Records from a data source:
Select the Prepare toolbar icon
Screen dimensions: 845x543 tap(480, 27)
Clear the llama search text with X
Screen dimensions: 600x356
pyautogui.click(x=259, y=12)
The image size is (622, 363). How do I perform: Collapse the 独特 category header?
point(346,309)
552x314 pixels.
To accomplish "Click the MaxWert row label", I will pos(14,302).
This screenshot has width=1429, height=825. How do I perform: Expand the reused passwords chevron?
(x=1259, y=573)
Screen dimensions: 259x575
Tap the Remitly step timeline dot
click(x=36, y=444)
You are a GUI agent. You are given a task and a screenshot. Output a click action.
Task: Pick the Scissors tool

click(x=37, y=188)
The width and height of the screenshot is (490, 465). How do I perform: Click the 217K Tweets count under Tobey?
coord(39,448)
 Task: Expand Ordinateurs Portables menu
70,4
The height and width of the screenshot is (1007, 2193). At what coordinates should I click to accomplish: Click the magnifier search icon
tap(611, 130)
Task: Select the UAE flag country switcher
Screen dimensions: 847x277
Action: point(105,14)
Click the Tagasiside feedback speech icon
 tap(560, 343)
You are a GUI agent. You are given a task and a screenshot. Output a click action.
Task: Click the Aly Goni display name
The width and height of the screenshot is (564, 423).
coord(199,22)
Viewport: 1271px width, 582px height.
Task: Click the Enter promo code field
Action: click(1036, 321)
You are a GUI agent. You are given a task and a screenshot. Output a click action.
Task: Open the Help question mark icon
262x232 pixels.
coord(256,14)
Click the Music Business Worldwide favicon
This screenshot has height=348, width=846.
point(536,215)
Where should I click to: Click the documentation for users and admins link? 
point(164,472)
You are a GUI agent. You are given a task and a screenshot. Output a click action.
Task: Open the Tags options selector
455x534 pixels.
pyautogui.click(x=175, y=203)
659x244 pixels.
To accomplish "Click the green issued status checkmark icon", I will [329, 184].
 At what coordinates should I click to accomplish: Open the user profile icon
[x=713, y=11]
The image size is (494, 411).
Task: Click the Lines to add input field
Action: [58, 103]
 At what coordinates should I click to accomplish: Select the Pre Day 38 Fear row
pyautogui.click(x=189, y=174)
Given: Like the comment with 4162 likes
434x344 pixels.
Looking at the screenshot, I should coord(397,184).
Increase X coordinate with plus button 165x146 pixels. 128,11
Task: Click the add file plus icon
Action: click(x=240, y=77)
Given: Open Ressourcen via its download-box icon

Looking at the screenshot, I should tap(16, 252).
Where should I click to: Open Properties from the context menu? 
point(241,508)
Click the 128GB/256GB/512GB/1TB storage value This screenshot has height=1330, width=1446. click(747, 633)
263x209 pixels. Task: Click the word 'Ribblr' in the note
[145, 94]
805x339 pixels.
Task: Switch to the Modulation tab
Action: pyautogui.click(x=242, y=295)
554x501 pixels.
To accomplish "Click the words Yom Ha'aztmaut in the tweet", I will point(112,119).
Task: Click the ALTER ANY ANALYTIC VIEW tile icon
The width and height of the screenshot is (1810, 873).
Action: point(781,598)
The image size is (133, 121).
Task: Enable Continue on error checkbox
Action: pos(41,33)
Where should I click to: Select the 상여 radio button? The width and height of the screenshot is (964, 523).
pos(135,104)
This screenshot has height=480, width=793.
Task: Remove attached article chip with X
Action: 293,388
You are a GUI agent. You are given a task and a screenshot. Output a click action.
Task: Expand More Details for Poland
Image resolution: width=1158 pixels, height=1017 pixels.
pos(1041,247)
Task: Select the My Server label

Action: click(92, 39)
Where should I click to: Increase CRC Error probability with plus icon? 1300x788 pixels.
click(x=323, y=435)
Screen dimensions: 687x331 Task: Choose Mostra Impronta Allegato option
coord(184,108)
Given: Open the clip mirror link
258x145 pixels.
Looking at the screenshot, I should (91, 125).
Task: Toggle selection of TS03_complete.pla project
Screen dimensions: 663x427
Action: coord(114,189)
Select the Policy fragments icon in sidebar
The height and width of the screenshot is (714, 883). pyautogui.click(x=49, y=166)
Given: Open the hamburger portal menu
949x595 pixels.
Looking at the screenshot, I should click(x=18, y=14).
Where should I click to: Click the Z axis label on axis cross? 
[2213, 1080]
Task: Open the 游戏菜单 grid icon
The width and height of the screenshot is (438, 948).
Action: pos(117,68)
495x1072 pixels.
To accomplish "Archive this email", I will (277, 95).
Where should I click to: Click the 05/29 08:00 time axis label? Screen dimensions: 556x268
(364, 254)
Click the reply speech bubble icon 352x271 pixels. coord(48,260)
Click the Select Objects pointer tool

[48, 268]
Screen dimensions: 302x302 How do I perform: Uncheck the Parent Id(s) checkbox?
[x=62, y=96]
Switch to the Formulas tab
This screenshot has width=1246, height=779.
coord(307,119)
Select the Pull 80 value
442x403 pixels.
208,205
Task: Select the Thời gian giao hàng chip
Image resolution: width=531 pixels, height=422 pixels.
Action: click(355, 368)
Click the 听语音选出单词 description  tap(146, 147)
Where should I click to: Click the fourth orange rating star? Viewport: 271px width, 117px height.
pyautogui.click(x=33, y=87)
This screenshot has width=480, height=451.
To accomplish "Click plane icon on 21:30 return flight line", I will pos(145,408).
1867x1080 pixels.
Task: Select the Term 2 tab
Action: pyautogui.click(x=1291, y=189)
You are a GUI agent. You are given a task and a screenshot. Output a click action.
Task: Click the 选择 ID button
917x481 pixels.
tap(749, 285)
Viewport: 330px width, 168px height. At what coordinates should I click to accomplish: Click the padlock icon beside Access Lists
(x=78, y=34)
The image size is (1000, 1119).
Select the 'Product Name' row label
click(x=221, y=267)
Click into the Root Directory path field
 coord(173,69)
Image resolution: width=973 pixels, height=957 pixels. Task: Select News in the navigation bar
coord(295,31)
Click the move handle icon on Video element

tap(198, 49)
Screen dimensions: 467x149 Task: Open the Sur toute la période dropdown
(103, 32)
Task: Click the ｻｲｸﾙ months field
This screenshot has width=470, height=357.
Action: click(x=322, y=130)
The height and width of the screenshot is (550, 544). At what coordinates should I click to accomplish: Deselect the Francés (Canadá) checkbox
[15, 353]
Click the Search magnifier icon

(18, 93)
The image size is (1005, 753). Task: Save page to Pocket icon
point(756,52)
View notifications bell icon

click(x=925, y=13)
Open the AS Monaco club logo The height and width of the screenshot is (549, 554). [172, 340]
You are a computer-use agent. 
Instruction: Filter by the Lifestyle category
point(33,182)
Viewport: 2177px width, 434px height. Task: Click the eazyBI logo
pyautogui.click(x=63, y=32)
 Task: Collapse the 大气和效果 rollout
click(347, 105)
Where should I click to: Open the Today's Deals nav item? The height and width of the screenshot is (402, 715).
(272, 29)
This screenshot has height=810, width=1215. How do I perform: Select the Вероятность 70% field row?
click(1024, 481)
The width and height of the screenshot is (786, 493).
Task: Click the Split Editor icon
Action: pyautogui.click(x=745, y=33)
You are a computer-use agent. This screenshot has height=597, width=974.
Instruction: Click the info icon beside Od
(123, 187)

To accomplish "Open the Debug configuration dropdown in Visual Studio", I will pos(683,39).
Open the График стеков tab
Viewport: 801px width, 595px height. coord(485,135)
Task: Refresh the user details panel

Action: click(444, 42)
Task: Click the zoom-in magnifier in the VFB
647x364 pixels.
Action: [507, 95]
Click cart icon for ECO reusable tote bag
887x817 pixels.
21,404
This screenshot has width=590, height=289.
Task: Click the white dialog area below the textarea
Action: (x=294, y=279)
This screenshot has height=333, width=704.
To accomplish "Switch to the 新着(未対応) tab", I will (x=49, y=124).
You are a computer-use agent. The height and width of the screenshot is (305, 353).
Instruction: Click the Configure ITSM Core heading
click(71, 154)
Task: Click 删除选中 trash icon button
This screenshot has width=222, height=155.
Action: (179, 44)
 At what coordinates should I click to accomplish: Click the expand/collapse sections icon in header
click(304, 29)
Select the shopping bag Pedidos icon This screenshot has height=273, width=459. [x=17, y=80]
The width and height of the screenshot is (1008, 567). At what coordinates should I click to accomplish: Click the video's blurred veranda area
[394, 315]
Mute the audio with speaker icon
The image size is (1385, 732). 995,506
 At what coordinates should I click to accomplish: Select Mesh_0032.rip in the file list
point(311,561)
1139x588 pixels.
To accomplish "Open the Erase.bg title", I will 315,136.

* STATED TASK *
Print the records above again exactly, starting at the line containing "Where should I click to: Open Properties" and ending at the line containing "I will point(112,119).".

* RESULT OF THIS TASK *
Where should I click to: Open Properties from the context menu? 
point(241,508)
Click the 128GB/256GB/512GB/1TB storage value This screenshot has height=1330, width=1446. click(747, 633)
263x209 pixels. Task: Click the word 'Ribblr' in the note
[145, 94]
805x339 pixels.
Task: Switch to the Modulation tab
Action: pyautogui.click(x=242, y=295)
554x501 pixels.
To accomplish "Click the words Yom Ha'aztmaut in the tweet", I will point(112,119).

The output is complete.